History lesson for Bafana Bafana


Photo courtesy Chris Kirchhoff

When the ball shot off Siyabonga Nomvete’s buttocks in the fourth minute of the game and nestled in Slovenian goalkeeper Marko Simeunovic’s net during a Group B encounter of the 2002 FIFA World Cup held in Korea and Japan between South Africa and Slovenia, the football-watching public of South Africa went ballistic.

A nervy 86 minutes later and South Africa had won their first World Cup game and put themselves in a position to make the second round of the prestigious tournament for the first time, causing Bafana Bafana fans to spill out onto the streets and revel in South Africa’s footballing prowess.

Only one team stood in the way of South Africa and history ... Spain.

Fast forward seven years and South Africa are celebrating their first Confederations Cup win.

Much like seven years ago a much-needed win, this time against New Zealand, has followed a draw; both in 2002 and in 2009 South Africa drew their opening games. (A hard-fought, come-from-behind draw against Paraguay in 2002, an uninspiring 0-0 draw against Iraq in the opening game of the Confederations Cup in 2009).

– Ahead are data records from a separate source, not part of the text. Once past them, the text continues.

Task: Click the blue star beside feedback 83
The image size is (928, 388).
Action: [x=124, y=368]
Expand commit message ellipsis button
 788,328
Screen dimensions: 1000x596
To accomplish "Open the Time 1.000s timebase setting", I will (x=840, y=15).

And now, in 2009, as in 2002 only one teams stands in South Africa’s way ... Spain.

In 2002 and in 2009 the maths was and is simple. A draw against Spain means South Africa goes through to the knockout stages of the tournament – and this is where South Africa need to learn from the past and tread carefully.

Seven years ago South Africa stepped on to the pitch at the Daejeon World Cup Stadium and faced, on paper, one of the most talented and deadly teams in the world.

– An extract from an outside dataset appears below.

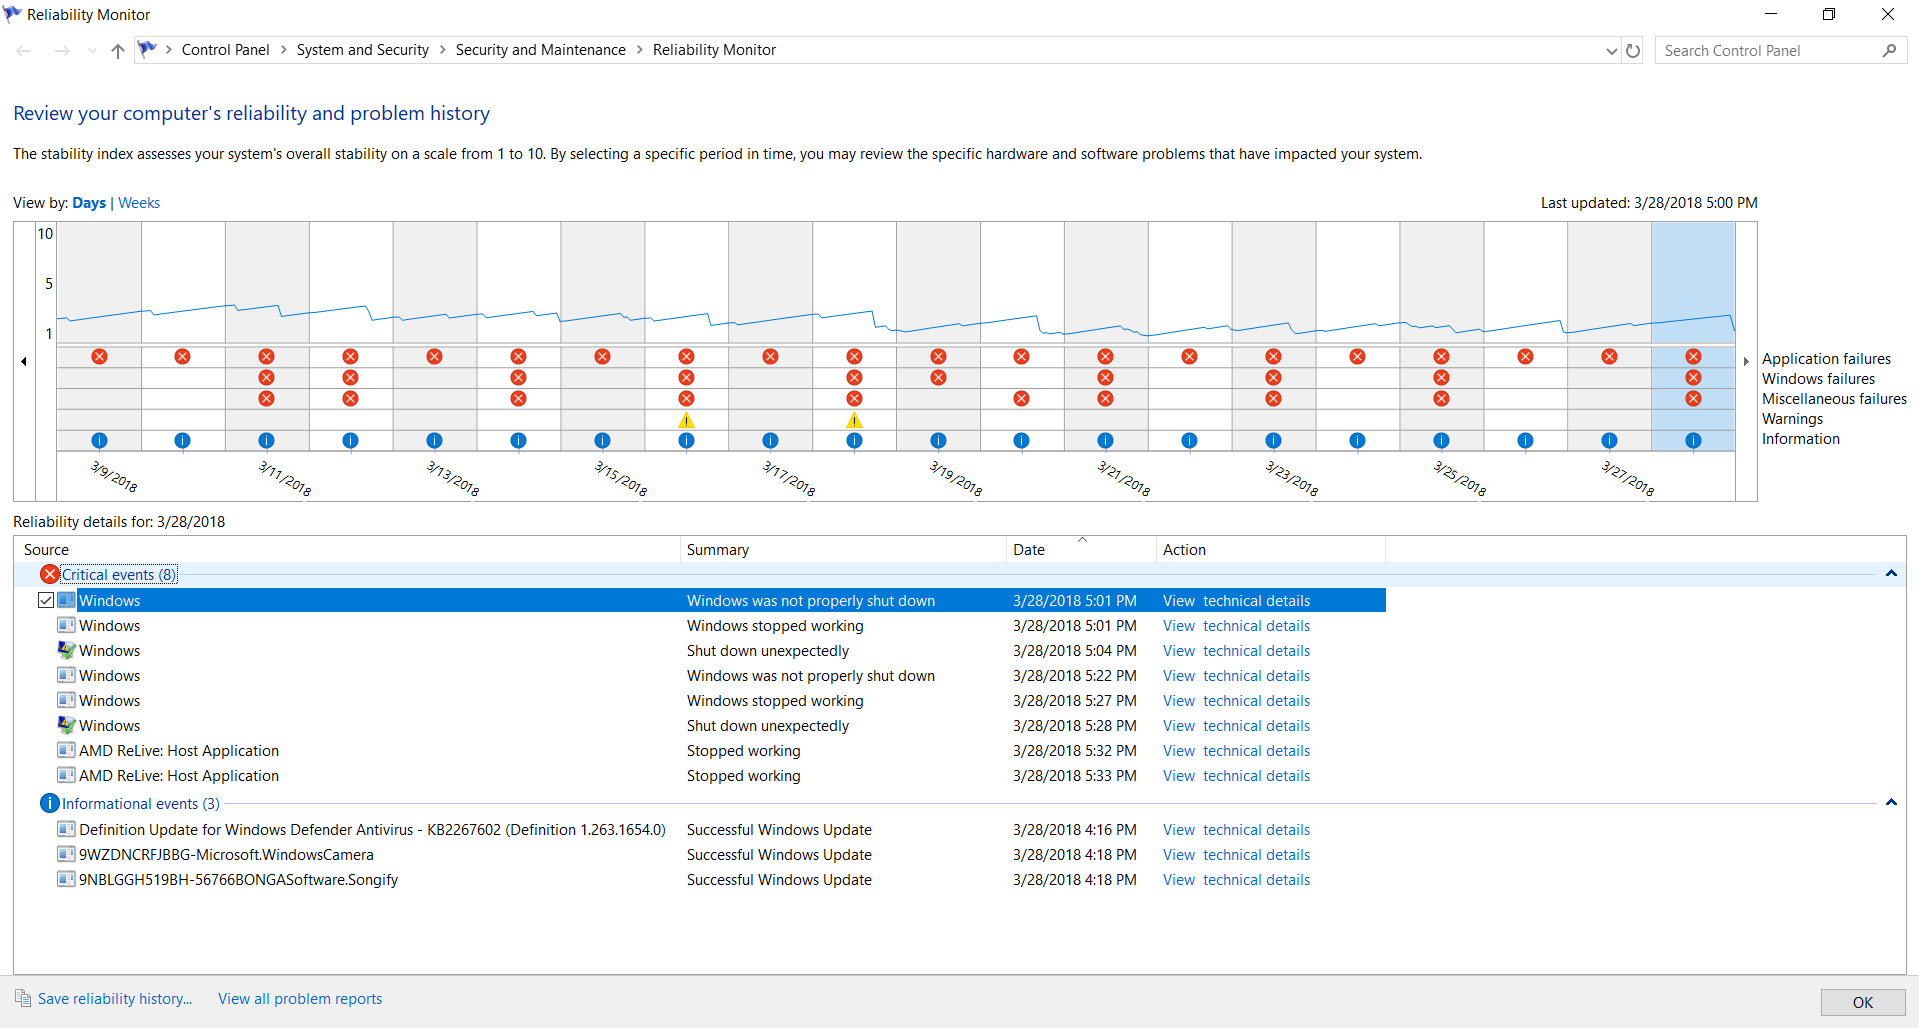The height and width of the screenshot is (1028, 1919).
Task: Click the magnifier icon in Search Control Panel
Action: click(1889, 50)
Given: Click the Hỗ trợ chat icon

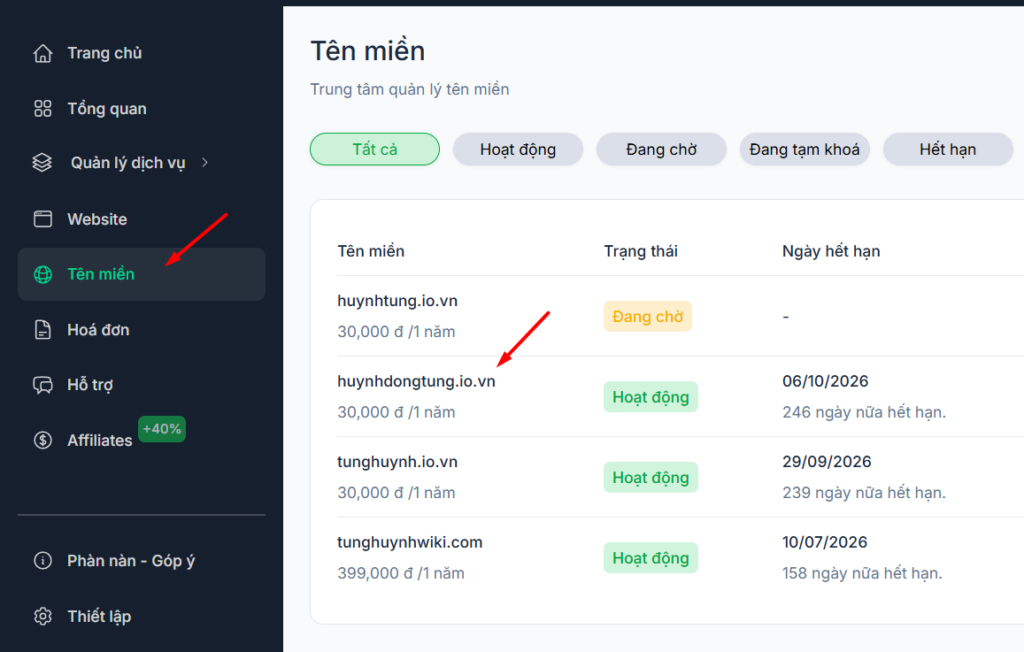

A huge blunder by then South African goalkeeper Andre Arendse, who placed the ball at the feet of Spain’s highest-ever goal-scorer Raul Gonzalez, gave Spain the opener just before the four-minute mark, and put the pressure firmly on the South African team.

South Africa fought back and Benni McCarthy put Bafana Bafana level, before a Gaizka Mendieta freekick put the Spanish back in front, a header by South African captain Lucas Radebe put South Africa level once again, only for South African hearts to be broken minutes later when Gonzalez netted his second.

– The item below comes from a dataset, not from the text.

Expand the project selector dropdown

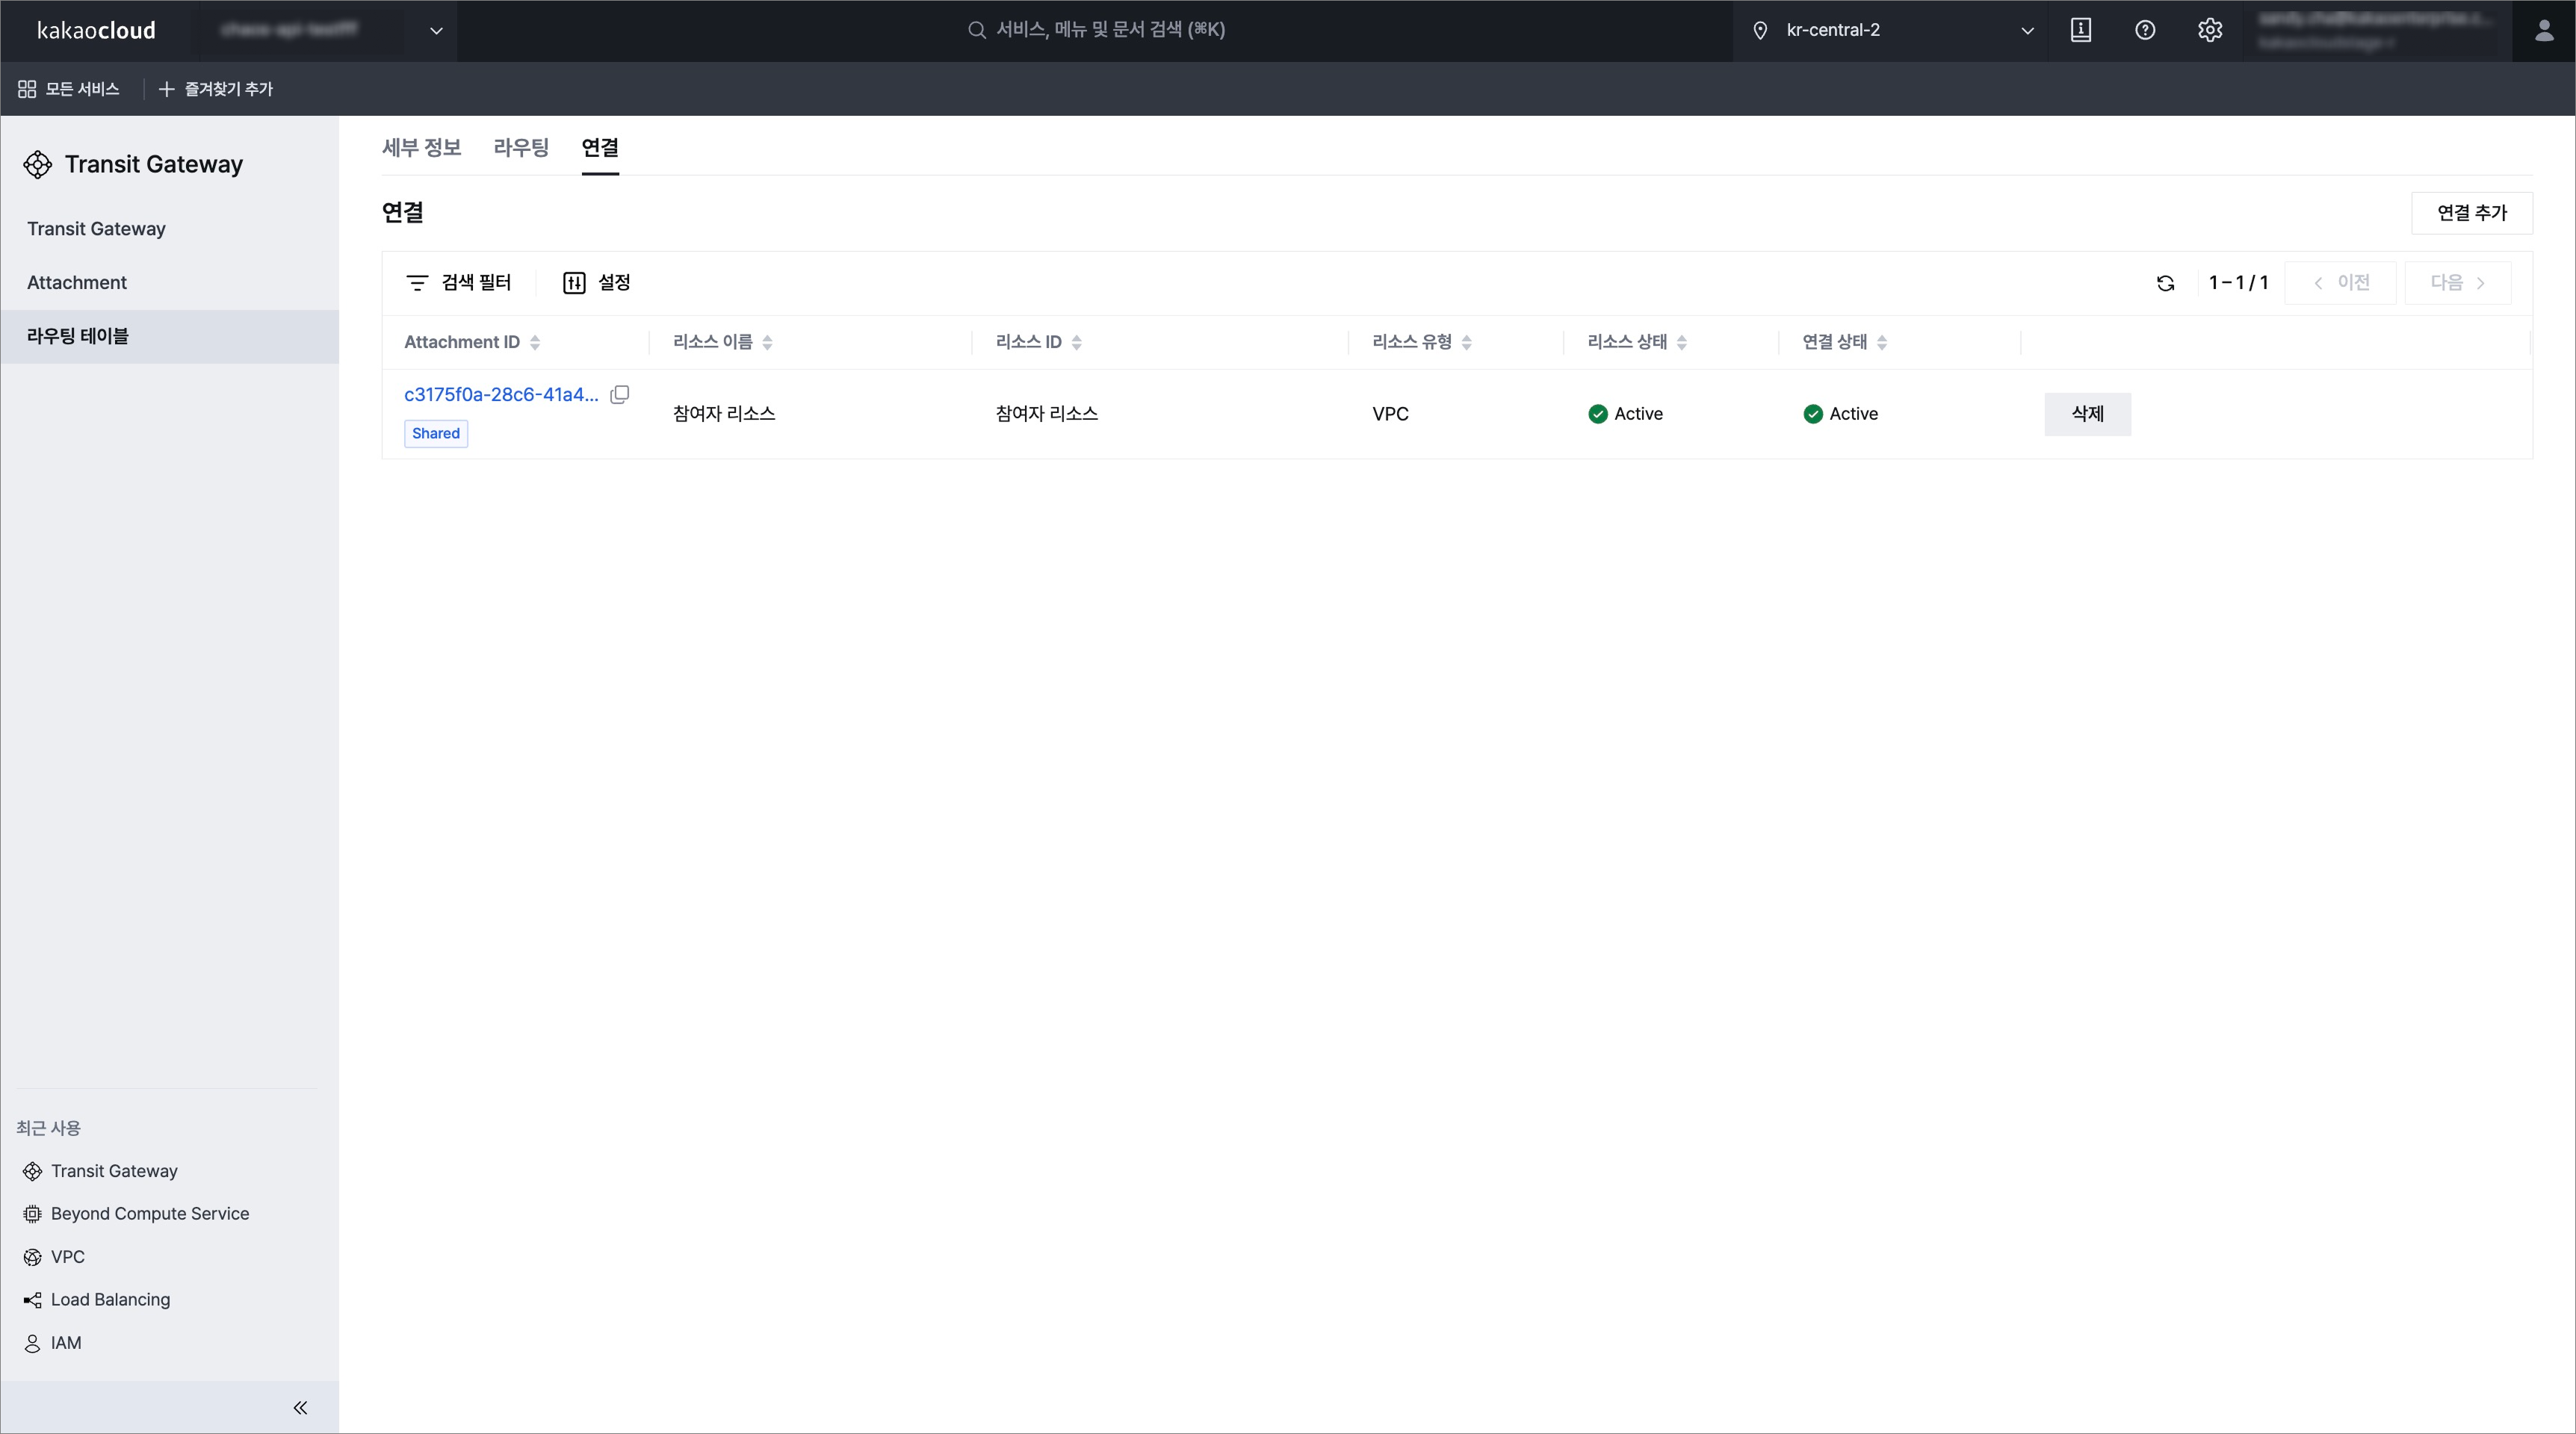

Bafana Bafana were out after Paraguay came from behind to trounce Slovenia 3-1, meaning South Africa lost out on advancing to the second round due to goal-difference.

Back to 2009 and the Confederations Cup, and Bafana Bafana need to remember the lesson so cruelly dished out to them by the footballing matadors of Spain.

As Group A of the Confederations Cup plays their fixtures on Saturday, June 20, South Africa face Spain (kickoff at 18:30GMT) at the Free State Stadium in Bloemfontein, while Iraq take on New Zealand (also 18:30GMT) at Ellis Park.

With New Zealand’s defence looking more like a shooting gallery than a back four, having shipped seven goals in two games, and nothing to play for, the chances of Iraq winning their remaining fixture is good – especially as, from the Iraqi perspective, there’s everything to play for.

On top of that, Iraq came away from their encounter with Spain relatively unscathed – conceding just one goal against the European Champions. All this means that South Africa must either lose to Spain by less than Iraq, i.e. not lose at all, or Iraq must beat New Zealand by less than a two-goal margin.

The Spain side of 2002 were brilliant on paper, but perennial underachievers, but this year’s Spanish squad are brilliant on paper and on the pitch.

It’s time for South Africa to learn from the past and dig deep for what is a must-draw-at-the-very-least encounter.